Después de escribir esta entrada, me encontré con  la excelente tribuna redactada por Andrés Ordiz sobre el mismo tema. Me gustan especialmente estes puntos:

“..Es necesario recordar que los osos pardos siguen siendo una especie en peligro de extinción en la cordillera cantábrica y que las decisiones que se tomen hoy día pueden condicionar su viabilidad en el futuro. Seguimos careciendo de información esencial sobre tasas de mortalidad de crías y adultos y sus causas específicas, y no es tolerable que algunos síntomas de mejoría reciente relajen el objetivo de conservación prioritario: asegurar la viabilidad de la población…
…El turismo de observaciones de osos extendería la presencia humana a los tramos temporales y lugares más sensibles para la especie. Tratando de justificarse, los mercaderes de estas actividades argumentan que se establecerán puntos de observación de ladera a ladera opuesta, pretendiendo así que no se molestaría a los osos. ¿Acaso no molesta a la fauna –osos incluidos– que utilicen la propia ladera en la que se ubican turistas y negociantes?
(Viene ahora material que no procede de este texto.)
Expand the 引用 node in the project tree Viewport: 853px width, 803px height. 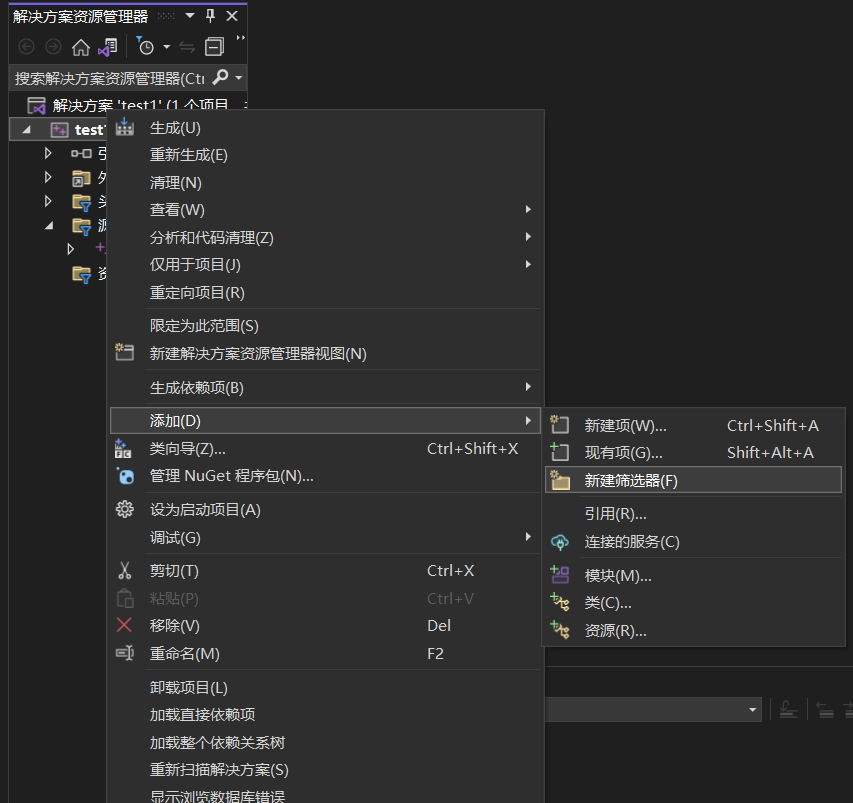[47, 153]
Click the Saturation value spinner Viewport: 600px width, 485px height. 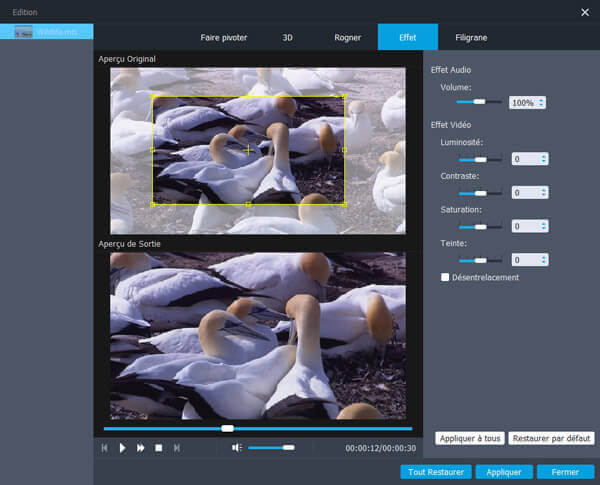pos(529,227)
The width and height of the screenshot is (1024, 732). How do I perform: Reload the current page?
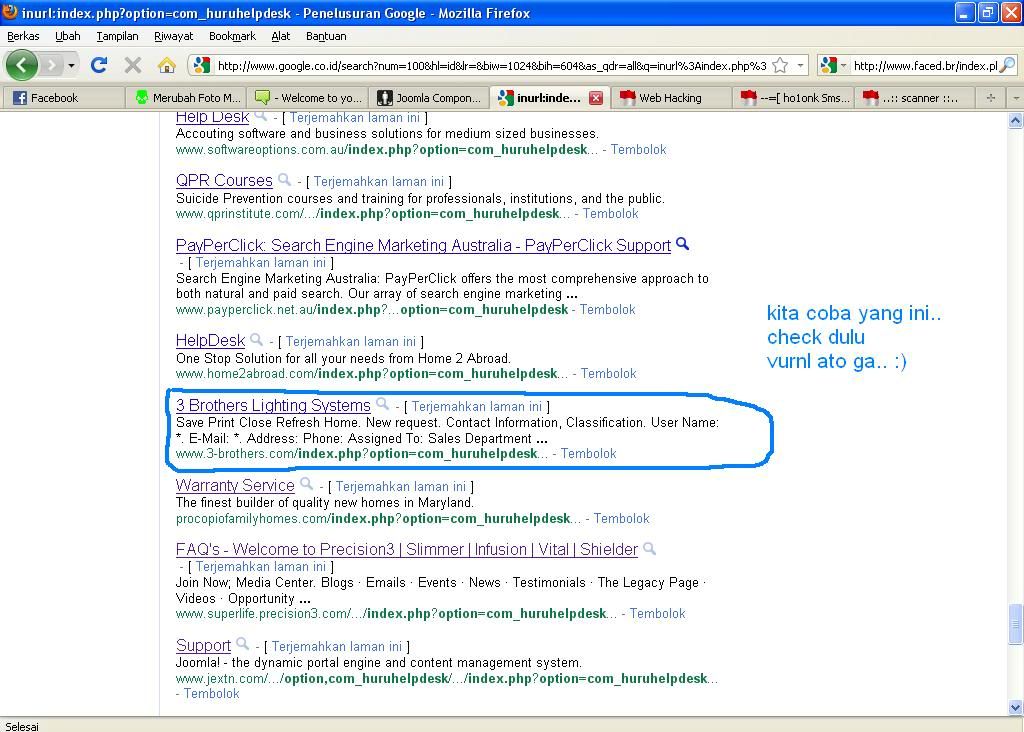point(98,65)
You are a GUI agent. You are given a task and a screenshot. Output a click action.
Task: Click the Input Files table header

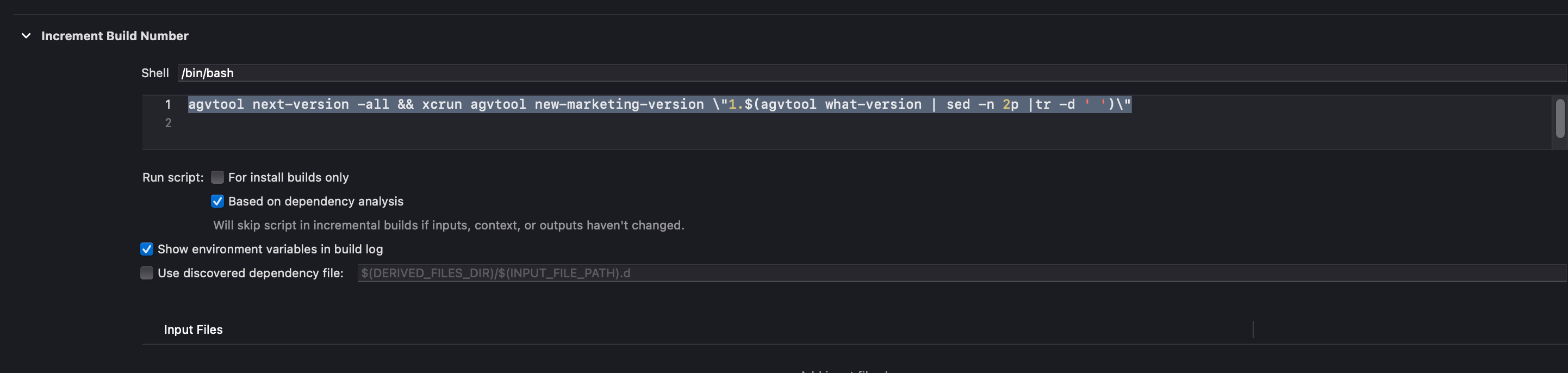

Algunos de los puntos reconvertidos de facto en miradores oseros están en laderas de enorme valor para la especie, con su solitaria tranquilidad quebrantada, en puntos donde se pueden –o podían– observar huellas de oso de camino al improvisado patio de butacas.. 
..El mero encuentro casual de un oso con una persona, en la mayor parte de las ocasiones sin que ésta haya llegado a enterarse, causa un cambio en las pautas de comportamiento del animal que puede extenderse y verificarse durante toda una semana. Me baso en trabajos propios y ajenos publicados en revistas científicas. Un encuentro como los que sin duda se producirán entre un oso que come o duerme en una ladera y la llegada de excursionistas, lo vean éstos o no…
Muy interesante, verdad? Os recomiendo que leaís toda la tribuna.

Os dejo con el vídeo de infanticidio grabado por Carlos Granda que ha sido colgado anteriormente en el blog de Naturaleza Cantábrica.

En este ENLACE encontraréis un artículo muy bueno sobre el comportamiento de los osos ante la presencia del ser humano y en este otro, un resumen en castellano de la tésis doctoral de Andrés Ordiz.

Bibliografía consultada:

(1) Moen, G.K., Støen, O.-G., Sahlén, V. & Swenson, J.E. (2012) Behaviour of solitary adult Scandinavian brown bears (Ursus arctos) when approached by humans on foot. PLoS ONE, 7, e31699.

(2) Naves, J., Fernandez-Gil, A. & Delibes, M. (2001) Effects of recreation activities on a brown bear family group in Spain. Ursus. 12:135-140.

(3) Woodroffe R. 2000. Predators and people: using human density to interpret declines of large carnivores. Animal Conservation 3:165-73.